Mesmo em caso de apuração de suposto crime por meio de disque denúncia, policiais militares não podem adentrar domicílio sem informar os direitos dos moradores — em especial a garantia de não autorizar a entrada. Caso esse rito não seja observado, a ação policial é ilegal e nula, mesmo que tenha havido concordância tácita dos que habitavam a moradia.
Sob esse entendimento, a juíza Luciana Piovesan, da 27ª Vara Criminal de São Paulo, absolveu quatro homens acusados de tráfico de drogas, atendendo a pedidos da defesa e do próprio Ministério Público, que considerou inválida a ação repressora dos agentes.
Nos autos, consta que a polícia foi acionada por meio de disque denúncia para apurar suposto crime de tráfico de drogas. Na ligação, foi dito um endereço específico e um nome para averiguação. Chegando no local, os policiais perceberam que se tratava de uma série de casas em um mesmo terreno. O dono das casas afirmou que a moradia citada na denúncia estava alugada.
Chegando neste local, os policiais não facultaram aos moradores a decisão para entrada em domicílio.
"O proprietário lhes abriu o cadeado do portão único que dava acesso ao quintal onde havia as casas. Ele disse que um parente morava em uma das casas e que a outra tinha sido alugada para rapaz que não identificou, não apresentando qualquer documento sobre a locação. Esse proprietário não foi qualificado ou levado à delegacia", descreve a juíza no processo.

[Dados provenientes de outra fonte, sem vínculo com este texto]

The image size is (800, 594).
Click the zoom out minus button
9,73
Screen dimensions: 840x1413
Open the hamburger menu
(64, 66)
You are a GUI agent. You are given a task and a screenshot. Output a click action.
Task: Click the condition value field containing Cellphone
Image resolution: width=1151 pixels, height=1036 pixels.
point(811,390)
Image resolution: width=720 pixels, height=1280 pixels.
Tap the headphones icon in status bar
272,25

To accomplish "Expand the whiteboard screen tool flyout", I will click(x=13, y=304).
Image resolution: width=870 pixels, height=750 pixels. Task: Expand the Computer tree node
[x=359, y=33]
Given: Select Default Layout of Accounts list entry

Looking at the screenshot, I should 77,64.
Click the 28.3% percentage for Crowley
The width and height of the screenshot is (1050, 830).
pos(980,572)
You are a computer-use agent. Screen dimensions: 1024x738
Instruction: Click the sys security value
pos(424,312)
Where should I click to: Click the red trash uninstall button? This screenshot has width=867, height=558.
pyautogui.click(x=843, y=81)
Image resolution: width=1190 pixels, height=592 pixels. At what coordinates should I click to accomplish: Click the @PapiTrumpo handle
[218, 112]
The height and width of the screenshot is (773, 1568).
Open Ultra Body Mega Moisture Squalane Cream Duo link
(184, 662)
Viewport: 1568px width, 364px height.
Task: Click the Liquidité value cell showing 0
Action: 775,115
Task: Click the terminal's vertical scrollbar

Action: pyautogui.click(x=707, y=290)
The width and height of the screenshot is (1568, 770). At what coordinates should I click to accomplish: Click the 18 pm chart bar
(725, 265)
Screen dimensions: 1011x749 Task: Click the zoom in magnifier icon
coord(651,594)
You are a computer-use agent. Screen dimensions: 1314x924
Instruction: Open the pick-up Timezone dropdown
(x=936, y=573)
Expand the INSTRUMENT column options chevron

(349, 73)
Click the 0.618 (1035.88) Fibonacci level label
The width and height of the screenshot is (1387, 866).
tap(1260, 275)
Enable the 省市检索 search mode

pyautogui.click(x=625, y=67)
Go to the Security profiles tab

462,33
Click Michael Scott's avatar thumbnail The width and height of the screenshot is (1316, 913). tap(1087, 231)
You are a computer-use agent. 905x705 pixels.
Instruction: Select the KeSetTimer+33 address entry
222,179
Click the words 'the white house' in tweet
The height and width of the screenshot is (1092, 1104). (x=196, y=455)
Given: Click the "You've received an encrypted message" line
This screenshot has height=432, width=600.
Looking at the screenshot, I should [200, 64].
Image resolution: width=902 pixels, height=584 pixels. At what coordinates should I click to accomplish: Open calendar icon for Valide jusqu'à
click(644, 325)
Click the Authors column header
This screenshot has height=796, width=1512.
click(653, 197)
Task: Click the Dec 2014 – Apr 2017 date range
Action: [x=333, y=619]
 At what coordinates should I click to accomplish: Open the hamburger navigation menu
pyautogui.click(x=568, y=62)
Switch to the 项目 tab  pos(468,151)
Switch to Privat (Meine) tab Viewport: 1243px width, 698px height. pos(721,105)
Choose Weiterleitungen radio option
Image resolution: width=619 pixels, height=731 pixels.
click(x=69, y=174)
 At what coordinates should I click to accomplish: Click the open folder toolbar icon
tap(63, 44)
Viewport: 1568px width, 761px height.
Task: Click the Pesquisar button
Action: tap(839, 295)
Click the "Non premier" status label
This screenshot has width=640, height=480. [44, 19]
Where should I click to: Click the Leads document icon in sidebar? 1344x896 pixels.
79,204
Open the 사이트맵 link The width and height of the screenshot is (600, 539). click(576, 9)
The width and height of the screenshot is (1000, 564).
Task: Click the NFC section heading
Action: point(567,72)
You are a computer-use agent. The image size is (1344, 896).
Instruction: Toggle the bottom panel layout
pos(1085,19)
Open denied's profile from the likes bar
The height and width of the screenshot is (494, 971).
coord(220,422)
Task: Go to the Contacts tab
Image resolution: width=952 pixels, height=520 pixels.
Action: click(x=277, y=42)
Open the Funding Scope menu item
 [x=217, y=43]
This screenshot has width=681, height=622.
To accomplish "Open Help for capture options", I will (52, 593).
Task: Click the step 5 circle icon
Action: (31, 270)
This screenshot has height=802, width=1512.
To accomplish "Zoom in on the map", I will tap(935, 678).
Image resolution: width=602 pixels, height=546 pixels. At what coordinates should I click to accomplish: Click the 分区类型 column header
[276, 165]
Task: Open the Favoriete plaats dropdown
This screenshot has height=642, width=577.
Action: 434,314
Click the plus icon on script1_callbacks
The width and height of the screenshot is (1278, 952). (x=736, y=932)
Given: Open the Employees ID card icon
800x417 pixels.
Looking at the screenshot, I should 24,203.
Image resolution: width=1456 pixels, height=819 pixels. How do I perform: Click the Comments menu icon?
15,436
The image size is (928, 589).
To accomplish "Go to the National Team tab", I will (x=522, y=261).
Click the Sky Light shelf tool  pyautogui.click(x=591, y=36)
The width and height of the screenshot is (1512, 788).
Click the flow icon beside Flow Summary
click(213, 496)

"[Os policiais] disseram a M. o que estavam fazendo ali e logo viram os demais acusados. Todos ficaram quietos. Não falaram que M. não precisava deixar que entrassem. M. franqueou a entrada e K., que estava mais perto do segundo cômodo, logo disse que havia drogas no local."
Para a juíza, "não se tem informações seguras de como teriam os policiais entrado no terreno onde instalada a malfadada casa nº 02, onde estavam os réus, e tampouco se respeitadas as prescrições legais e constitucionais para ingresso na tal própria casa".
Além de não respeitar os trâmites legais, os agentes também não arrolaram o dono da casa e o vizinho que supostamente teriam ajudado a encontrar os réus. Ou seja, em termos processuais não há qualquer prova ou referência a como os policiais entraram no imóvel.
"O cenário, pois, não fez legitimada a ação policial, não emprestando licitude à busca realizada para apreensão de instrumentos do crime previsto no artigo 33 da Lei 11.343/06. Reputa-se, daí, nula a prova, o que traz como consequência a absolvição. Nesse sentido os inúmeros e recorrentes julgados do E. Superior Tribunal de Justiça, não cabendo a este juízo simplesmente ignorar a jurisprudência atual e decidir de forma contrária ao caminho trilhado pelas instâncias superiores", sentenciou a julgadora.
Os réus foram defendidos pelos advogados Evandro Henrique Gomes e Paulo Evângelos Loukantopoulos.